Christians from a broad church background may have a hard time accepting unfamiliar  doctrines that strike them as overly precise or controversial. Thinking through predestination, the roles of men and women, eternal punishment, or the uniqueness of Christ (to give but a few examples) can be challenging and confusing. But if we are like the Bereans we will not discard hard teachings just because they are hard. We will search the Scriptures to see if these things are so.

Be open to being surprised by the word of God. The Bereans must have been surprised to learn that the Christ would suffer, die, and be raised to life. But they accepted it because they saw it in the Bible. Don’t ditch difficult doctrines without testing them against the Scriptures.

9. Be Humble Enough To Take the Bible At Its Word No Matter Who You Are

If you read through the book of Acts you’ll notice that Luke often points out the high social standing of those who receive the word of God. We could be turned off by this, asking ourselves “Why is Luke making such a big deal about this? It doesn’t matter if you’re rich or famous.” And this is true. But part of what Luke is trying to show us (and Theophilus) is the humility of those in high standing who are humble enough to submit themselves to the word of God. He wants to underscore their complete submission to Scripture. Many of these individuals may have thought they were too important for the word. But real nobility, Luke reminds us, is being humble enough to listen to the word no matter who you are.

Calvin says, “We know how hardly men came down from their high degree, what a rare matter it is for those who are great in the world to undertake the reproach of the cross, laying away their pride, and rejoice in humility … And surely this is the first entrance into faith that we be ready to follow, and that abandoning the understanding and wisdom of the flesh, we submit ourselves to Christ, by him to be taught and to obey him.”

It is our pride that keeps us from believing. It is our pride that will not admit God’s word is the most important word we need to hear. It is our pride which imagines we know who we are and how to be saved and how to live apart from the Bible. It takes great humility to submit yourself unreservedly to the word of God.

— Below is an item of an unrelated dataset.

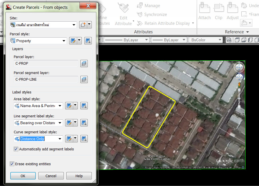
Task: Pick parcel style from drawing with magnifier icon
Action: point(88,41)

10. Give the Bible the Final Say In Every Matter On Which It Means to Speak

I sometimes hear people say that Scripture is a conversation starter. And I suppose that’s true in one sense. There can be a lot of good conversations after you read the Bible or hear an expositional sermon. But if the Bible is a conversation starter, it is to start a conversation about the God of the Bible who has the final word in all our conversations. Let’s reason together. Let’s not be afraid of honest dialogue. And let’s be sure to test all our songs, our books, our creeds, our blogs, our lectures, our sermons, and our science against the Bible.

One of the reasons different professing Christians and different churches come to such wildly different understandings of the Christian faith is because we approach the Bible so differently. The question: What is our ultimate authority? Every Christian and every church will say, in some way, that our theology must accord with Scripture. But what is our ultimate authority? How do we make our closing arguments? Do we give the final word to reason and experience, to sacred Tradition, or to the holy Scriptures?

All religion rests on authority. For that matter, every academic discipline and every sphere of human inquiry rests on authority. Whether we realize it or not, we all give someone or something the last word. You may give it to your parents or to your culture or to your community or to your feelings or to the government or to peer review journals or to opinion polls or to a holy book. We all have someone or something we turn to as the final arbiter of truth claims. For Christians, that authority must be the Scriptures of the Old and New Testaments.

When interpreted correctly, the Bible is never wrong in what it affirms. It must never be marginalized as anything less than the last word of everything it means to say.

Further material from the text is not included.